Lei Maria da Penha: Um pequeno e despretensioso guia prático

Este post, escrito especialmente para a semana em que celebramos os seis anos de publicação da lei “Maria da Penha” – Lei 11.340/2006, vem de uma ideia há muito germinada, mas ao mesmo tempo, difícil de executar.
Como fazer um pequeno guia, apontando todas as questões práticas, para ajudar as pessoas em situação de violência doméstica?  Como auxiliar e orientar os familiares e amigos desses pessoas a buscarem ajuda?
Proponho a um guia bem básico e colocarei alguns links para maiores detalhes. Além de tentar responder outras dúvidas à medida em que aportem nos comentários ou no e-mail.

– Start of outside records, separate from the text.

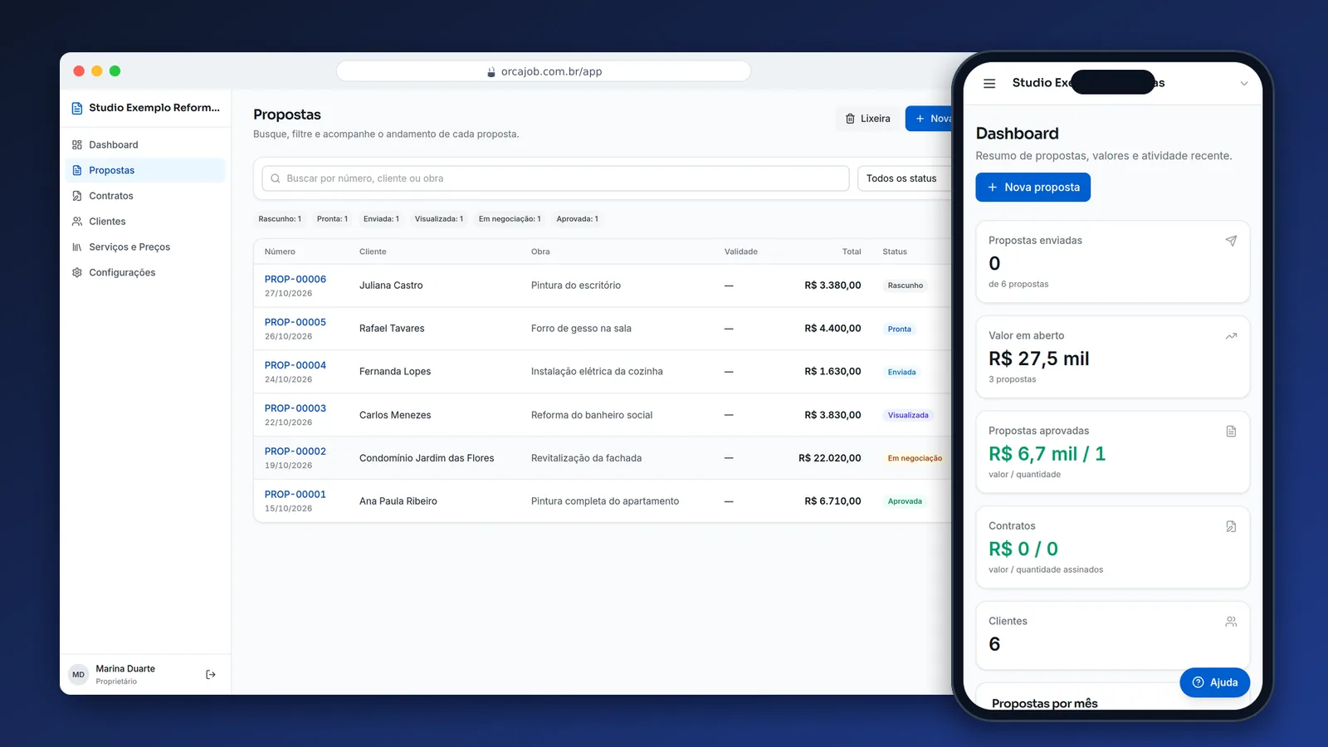Click the Studio Exemplo document logo icon
The width and height of the screenshot is (1328, 747).
(77, 108)
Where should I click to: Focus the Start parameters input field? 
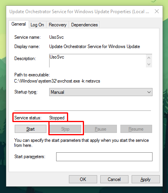[x=104, y=157]
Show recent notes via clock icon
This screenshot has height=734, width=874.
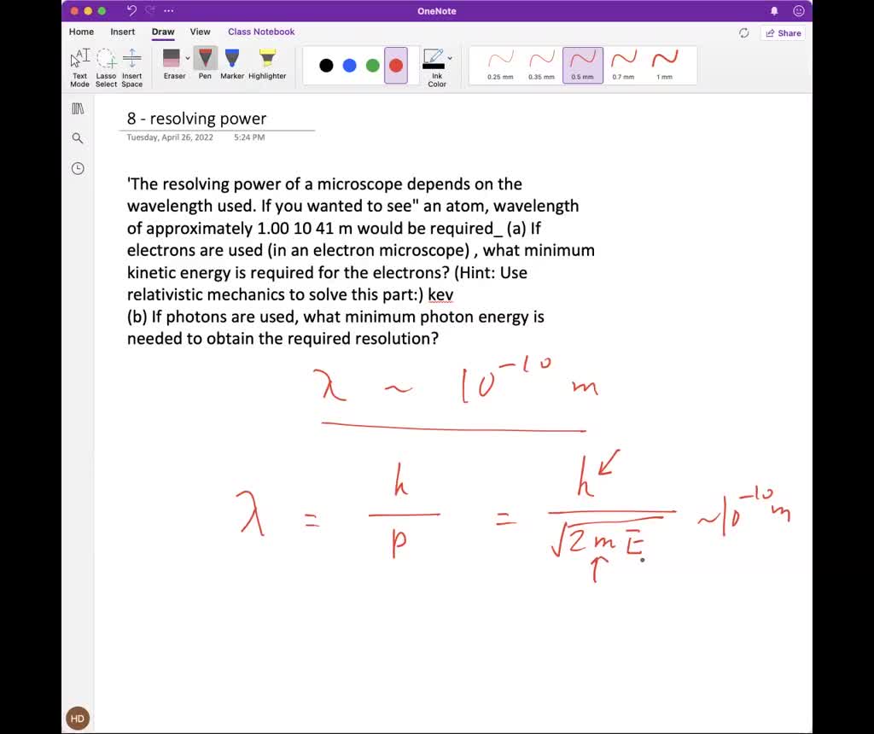pyautogui.click(x=77, y=168)
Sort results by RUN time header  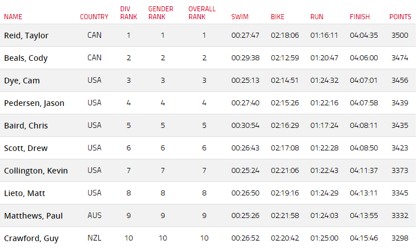[317, 17]
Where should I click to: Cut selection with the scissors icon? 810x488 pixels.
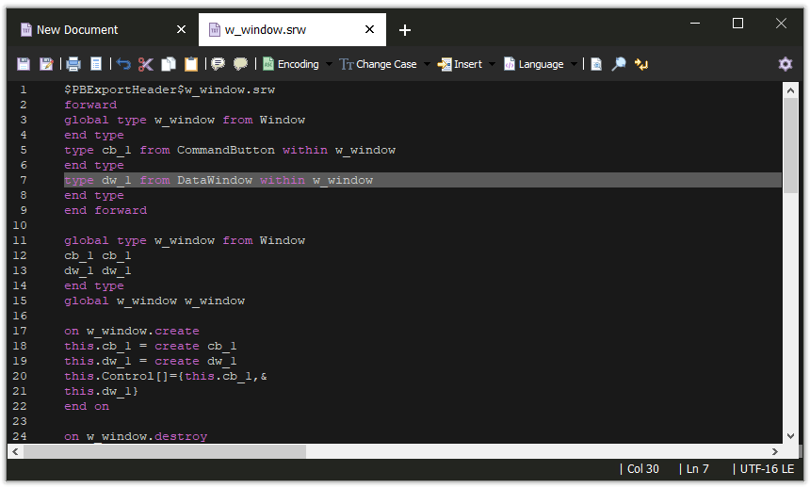click(145, 64)
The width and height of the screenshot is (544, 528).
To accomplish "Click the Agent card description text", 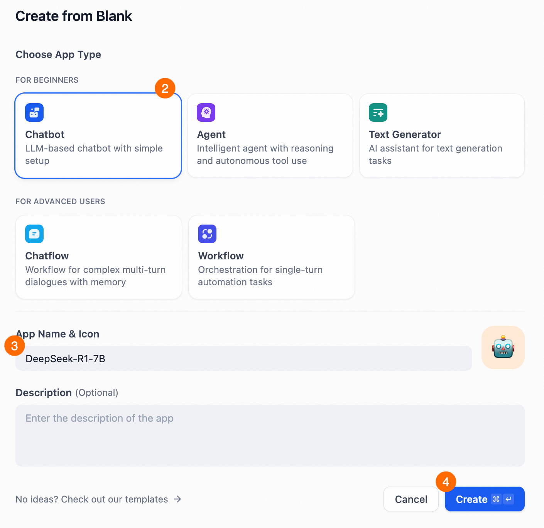I will (265, 155).
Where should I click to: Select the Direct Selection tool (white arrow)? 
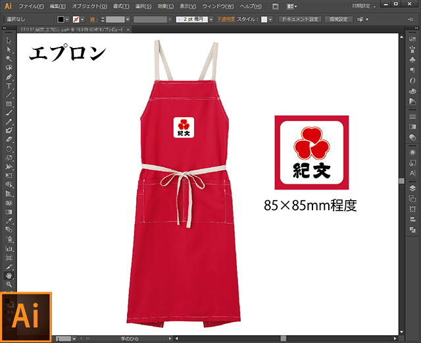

Ainda, me cabe esclarecer que eu falo de um lugar muito específico, de dentro do sistema, e que sei, muito bem, de todas as falhas que ele ainda tem. Porém, não se intimidem em apontá-las, afinal, eu e muitos outros profissionais nos propomos a orientar, esclarecer e a tentar mudar e melhorar esse sistema. Assim, com base na experiência prática e em consulta a diversas cartilhas e portais, apresento este pequeno guia.
Fui agredida. O que fazer?
A primeira coisa é se colocar em segurança e ligar para a Polícia Militar, pelo número 190, caso o agressor continue nas imediações.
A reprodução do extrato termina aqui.